Amaya comments on share price surge amid PokerStars rumours
Canadian gaming supplier tries to dampen speculation after it's linked to M&A activity with online poker giant

Amaya Gaming has tried to dampen speculation linking it to a merger deal with PokerStars that saw its share price rise by almost a third since Friday, with a carefully worded statement that came short of an outright denial.
Gambling news site CalvinAyre reported on Saturday the two firms have struck a deal which would see Amaya take control of PokerStars in order secure its re-entry into the regulated US market.
The story followed news Amaya’s share price rose by more than 30% to as high as CA11.45c at the end of last week before settling at 10.55c at the end of Monday having been stable at around 7.5c earlier this month.
On the back of the share price rise the Canadian supplier yesterday issued a statement which, while not ruling out the deal, made clear that no agreement is in place at this time.

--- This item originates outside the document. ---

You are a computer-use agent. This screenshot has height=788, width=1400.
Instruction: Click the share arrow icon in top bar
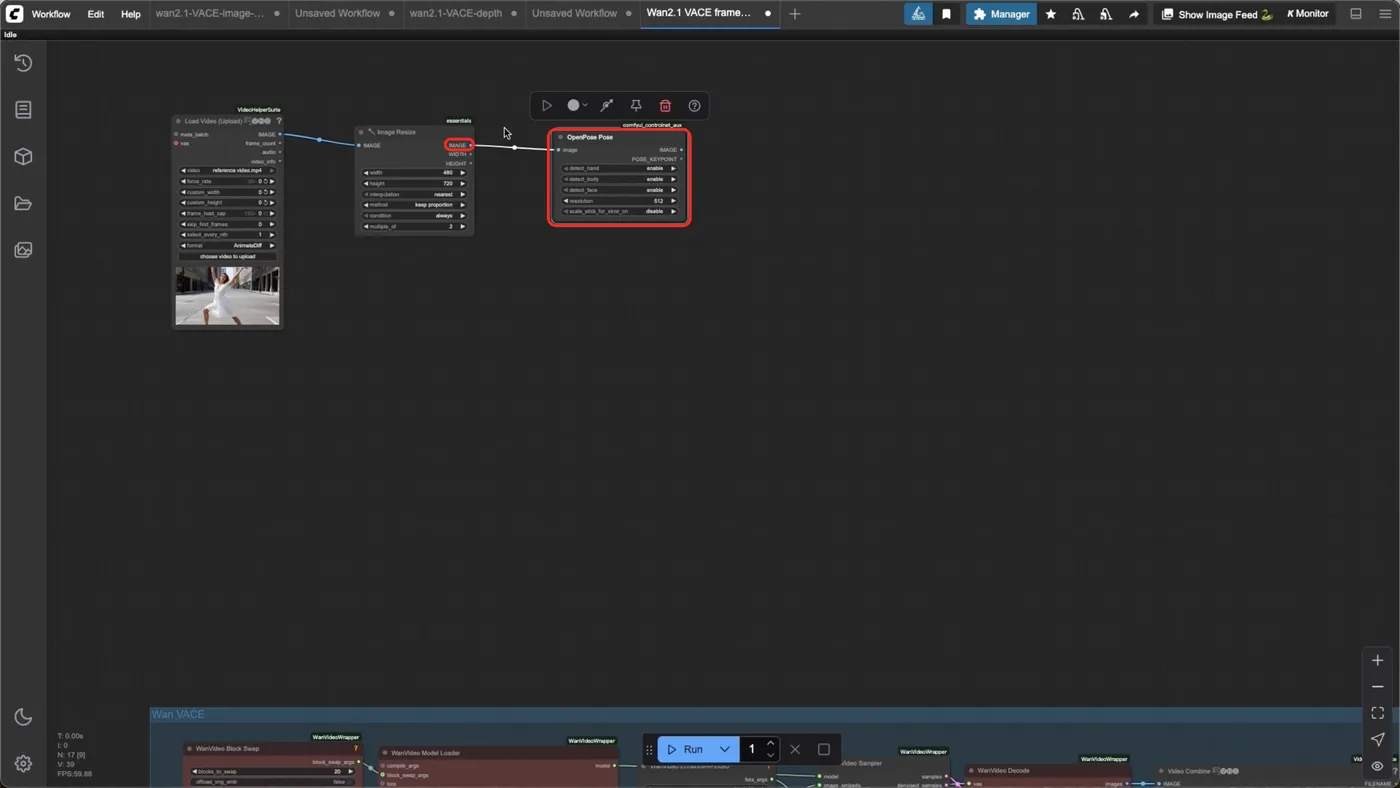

“Strategic acquisitions have been and are one component of the company’s growth strategy and, as such, Amaya regularly evaluates potential acquisition opportunities,” the Amaya statement said.
“From time to time, this process leads to discussions with potential acquisition targets. There can be no assurance that any such discussions will ultimately lead to a transaction. As a general policy, Amaya does not publicly comment on potential acquisitions unless and until a binding legal agreement has been signed,” the statement added.
Amaya has an aggressive acquisition growth strategy with the firm’s deals including buying the Ongame poker network from bwin.party and land-based provider Cadillac Jack in 2012 as well as lottery provider Diamond Game in 2013.
But the rumoured acquisition of PokerStars would be by far its largest move to-date and seems logistically challenging with Amaya’s current balance sheet and market capitalisation values.
PokerStars declined to comment on this article.